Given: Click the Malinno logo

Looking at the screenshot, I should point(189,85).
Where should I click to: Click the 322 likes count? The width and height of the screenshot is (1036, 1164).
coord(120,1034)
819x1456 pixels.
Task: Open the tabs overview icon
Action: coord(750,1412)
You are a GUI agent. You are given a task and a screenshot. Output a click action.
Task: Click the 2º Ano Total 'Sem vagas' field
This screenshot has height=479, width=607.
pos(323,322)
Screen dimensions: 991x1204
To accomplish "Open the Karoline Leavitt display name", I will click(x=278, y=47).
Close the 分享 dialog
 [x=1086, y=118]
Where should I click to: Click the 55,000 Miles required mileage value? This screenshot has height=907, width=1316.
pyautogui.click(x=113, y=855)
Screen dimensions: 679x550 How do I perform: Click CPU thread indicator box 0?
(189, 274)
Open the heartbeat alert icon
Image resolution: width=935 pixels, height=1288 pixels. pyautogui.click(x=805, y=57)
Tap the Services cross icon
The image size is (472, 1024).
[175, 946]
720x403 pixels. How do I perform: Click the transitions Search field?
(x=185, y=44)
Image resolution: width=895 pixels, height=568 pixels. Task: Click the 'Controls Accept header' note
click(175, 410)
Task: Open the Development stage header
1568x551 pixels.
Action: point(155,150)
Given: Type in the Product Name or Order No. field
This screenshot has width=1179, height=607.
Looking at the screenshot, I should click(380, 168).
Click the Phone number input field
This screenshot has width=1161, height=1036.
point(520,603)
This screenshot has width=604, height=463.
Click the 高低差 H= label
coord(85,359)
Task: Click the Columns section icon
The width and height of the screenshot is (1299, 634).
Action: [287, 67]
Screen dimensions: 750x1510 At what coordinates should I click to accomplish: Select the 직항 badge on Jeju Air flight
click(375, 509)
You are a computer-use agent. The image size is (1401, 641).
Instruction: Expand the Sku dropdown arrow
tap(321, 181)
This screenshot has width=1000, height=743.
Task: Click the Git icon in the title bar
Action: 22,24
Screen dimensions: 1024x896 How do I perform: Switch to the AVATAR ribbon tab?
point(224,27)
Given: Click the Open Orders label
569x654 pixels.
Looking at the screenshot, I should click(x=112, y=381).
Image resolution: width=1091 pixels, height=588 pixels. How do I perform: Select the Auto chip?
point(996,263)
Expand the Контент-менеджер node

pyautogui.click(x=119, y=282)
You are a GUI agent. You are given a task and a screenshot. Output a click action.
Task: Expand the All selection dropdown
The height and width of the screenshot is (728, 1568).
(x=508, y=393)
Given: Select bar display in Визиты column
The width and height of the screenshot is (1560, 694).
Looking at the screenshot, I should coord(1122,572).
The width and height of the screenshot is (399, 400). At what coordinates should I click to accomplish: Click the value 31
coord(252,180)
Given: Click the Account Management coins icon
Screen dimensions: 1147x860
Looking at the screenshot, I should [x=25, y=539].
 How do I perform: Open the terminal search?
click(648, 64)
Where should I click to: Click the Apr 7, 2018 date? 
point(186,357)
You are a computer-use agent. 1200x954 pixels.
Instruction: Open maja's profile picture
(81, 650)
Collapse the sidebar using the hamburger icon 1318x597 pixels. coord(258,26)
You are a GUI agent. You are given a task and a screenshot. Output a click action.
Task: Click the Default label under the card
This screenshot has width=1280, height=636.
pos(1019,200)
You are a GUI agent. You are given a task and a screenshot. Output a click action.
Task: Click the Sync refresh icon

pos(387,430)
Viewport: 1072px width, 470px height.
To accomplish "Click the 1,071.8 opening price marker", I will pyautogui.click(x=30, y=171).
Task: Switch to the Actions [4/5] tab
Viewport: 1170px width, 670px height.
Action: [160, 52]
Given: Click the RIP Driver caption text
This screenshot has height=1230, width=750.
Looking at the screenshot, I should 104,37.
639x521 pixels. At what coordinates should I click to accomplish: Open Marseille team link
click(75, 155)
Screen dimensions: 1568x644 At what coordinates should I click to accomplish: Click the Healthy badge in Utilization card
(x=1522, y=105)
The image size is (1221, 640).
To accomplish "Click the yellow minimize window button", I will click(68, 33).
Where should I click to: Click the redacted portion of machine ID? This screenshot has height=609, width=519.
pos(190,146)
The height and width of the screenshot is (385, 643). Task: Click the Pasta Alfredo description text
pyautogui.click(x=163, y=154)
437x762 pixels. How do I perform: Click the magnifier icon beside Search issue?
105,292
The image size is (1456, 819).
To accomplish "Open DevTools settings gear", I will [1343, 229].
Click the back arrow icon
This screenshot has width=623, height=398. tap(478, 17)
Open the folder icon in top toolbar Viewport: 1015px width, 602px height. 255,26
══════
▶ **Your assignment**:
Your task is to copy each line of the material that contains the word "computer".

▶ **Written answer**:
You are a computer-use agent. The image size is (1401, 641).
You are a computer-use agent. 1200x954 pixels.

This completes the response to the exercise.